Reconnaissance sous-marine par estime avec planification de covariance déclenchée par la situation
Sous-marin sans vision ni GPS, un robot doit compter uniquement sur ses capteurs internes (dead reckoning) pour connaître sa position, une méthode connue pour dériver rapidement en cas de virages ou de changements de vitesse. Des chercheurs présentent le Situation-Triggered Calibrated Adaptive Robust Extended Kalman Filter, testé sur un véhicule sous-marin BlueROV2. Le système utilise un détecteur probabiliste embarqué qui identifie en continu la situation de mouvement du véhicule (ligne droite, virage, transition), pendant qu'un unique filtre à erreur d'état tourne en permanence. Quand le détecteur est confiant dans son diagnostic, seules les matrices de bruit de processus et de mesure, pré-calibrées pour chaque situation, sont changées : l'estimation d'état, l'historique de covariance et les modèles de dynamique restent intacts, sans réinitialisation. Le détecteur, les profils de bruit et une correction ponctuelle d'alignement de cap du loch Doppler (DVL) ont été calibrés hors ligne lors d'essais en piscine supervisés par des marqueurs AprilTag épars, un jeu de validation séparé servant à figer la politique de bascule avant les tests finaux. Sur quatre parcours de piscine tenus en réserve pour l'évaluation, l'erreur de position (RMSE de translation, pondérée par étiquette) passe de 0,488 m à 0,471 m par rapport au même filtre équipé d'un profil de bruit global unique, chacun des quatre parcours favorisant la version adaptative. Un bootstrap apparié sur des segments de dix secondes confirme un écart de -0,017 m avec un intervalle de confiance à 95 % de [-0,024 ; -0,008] m, tandis que l'erreur d'orientation reste quasi inchangée.
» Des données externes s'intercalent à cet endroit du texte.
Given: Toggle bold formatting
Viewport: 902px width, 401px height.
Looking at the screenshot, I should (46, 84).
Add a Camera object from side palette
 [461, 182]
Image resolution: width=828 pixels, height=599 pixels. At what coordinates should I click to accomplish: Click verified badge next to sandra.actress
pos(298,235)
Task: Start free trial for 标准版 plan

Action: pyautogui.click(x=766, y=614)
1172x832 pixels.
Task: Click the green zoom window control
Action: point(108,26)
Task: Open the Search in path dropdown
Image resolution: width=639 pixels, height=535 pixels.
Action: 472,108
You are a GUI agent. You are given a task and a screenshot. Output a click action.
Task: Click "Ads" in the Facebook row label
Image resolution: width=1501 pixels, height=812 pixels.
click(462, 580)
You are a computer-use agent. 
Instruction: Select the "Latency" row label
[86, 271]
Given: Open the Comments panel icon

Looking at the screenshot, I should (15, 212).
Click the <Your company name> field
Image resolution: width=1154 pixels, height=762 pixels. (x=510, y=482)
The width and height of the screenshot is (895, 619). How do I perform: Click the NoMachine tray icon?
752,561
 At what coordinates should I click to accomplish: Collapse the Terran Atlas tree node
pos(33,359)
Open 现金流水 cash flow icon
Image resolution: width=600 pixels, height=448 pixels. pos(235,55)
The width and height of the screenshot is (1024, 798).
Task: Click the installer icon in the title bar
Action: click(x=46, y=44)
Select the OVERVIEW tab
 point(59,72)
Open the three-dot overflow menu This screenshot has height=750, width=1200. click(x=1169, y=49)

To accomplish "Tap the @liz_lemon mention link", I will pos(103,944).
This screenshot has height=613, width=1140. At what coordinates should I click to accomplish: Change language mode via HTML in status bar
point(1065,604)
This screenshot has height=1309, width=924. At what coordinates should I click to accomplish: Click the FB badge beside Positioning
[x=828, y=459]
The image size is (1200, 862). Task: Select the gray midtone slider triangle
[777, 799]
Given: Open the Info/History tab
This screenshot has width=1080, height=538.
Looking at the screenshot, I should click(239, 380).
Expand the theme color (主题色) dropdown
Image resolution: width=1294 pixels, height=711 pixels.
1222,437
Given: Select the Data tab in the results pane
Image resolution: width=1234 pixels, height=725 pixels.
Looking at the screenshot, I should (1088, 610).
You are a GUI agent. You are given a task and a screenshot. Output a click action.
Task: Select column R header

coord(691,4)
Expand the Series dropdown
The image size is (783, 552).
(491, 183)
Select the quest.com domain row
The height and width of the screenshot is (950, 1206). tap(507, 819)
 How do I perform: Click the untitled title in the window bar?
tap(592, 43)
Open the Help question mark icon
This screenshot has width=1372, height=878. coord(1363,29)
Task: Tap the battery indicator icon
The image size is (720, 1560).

Le gain est réel mais modeste, et les auteurs le présentent honnêtement comme tel plutôt que de le vendre comme une rupture : pas de nouvel estimateur, pas de changement d'architecture, juste un ajustement contextuel des paramètres de bruit d'un filtre existant. Pour l'industrie de la robotique sous-marine, où la navigation sans GPS ni vision reste un goulot d'étranglement critique pour les AUV et ROV opérant en eaux profondes ou en environnements confinés, cette approche a l'intérêt de rester compatible avec les architectures de filtrage déjà déployées : elle ne nécessite pas de remplacer l'estimateur, seulement de recalibrer ses paramètres selon des situations de mouvement détectées automatiquement. C'est un argument en faveur d'une adoption progressive plutôt que d'une refonte, un point qui compte pour les intégrateurs qui doivent certifier et maintenir des systèmes de navigation critiques.
Ce travail s'inscrit dans la lignée des filtres de Kalman étendus robustes et adaptatifs utilisés en navigation inertielle sous-marine depuis des années, où le compromis classique est entre un réglage unique et générique, simple mais sous-optimal dans les cas limites, et des architectures à commutation complète entre plusieurs estimateurs, plus précises mais plus complexes à valider et à certifier. En ne modifiant que les matrices de covariance sans toucher au cœur du filtre, les auteurs cherchent un entre-deux. La validation reste limitée à quatre parcours en bassin sur un seul véhicule, le BlueROV2, une plateforme d'essai courante mais loin des conditions d'un véritable déploiement en mer. Les prochaines étapes attendues seraient des essais en conditions océaniques réelles et une évaluation sur d'autres classes de véhicules sous-marins autonomes pour confirmer que le gain observé en piscine se maintient à plus grande échelle.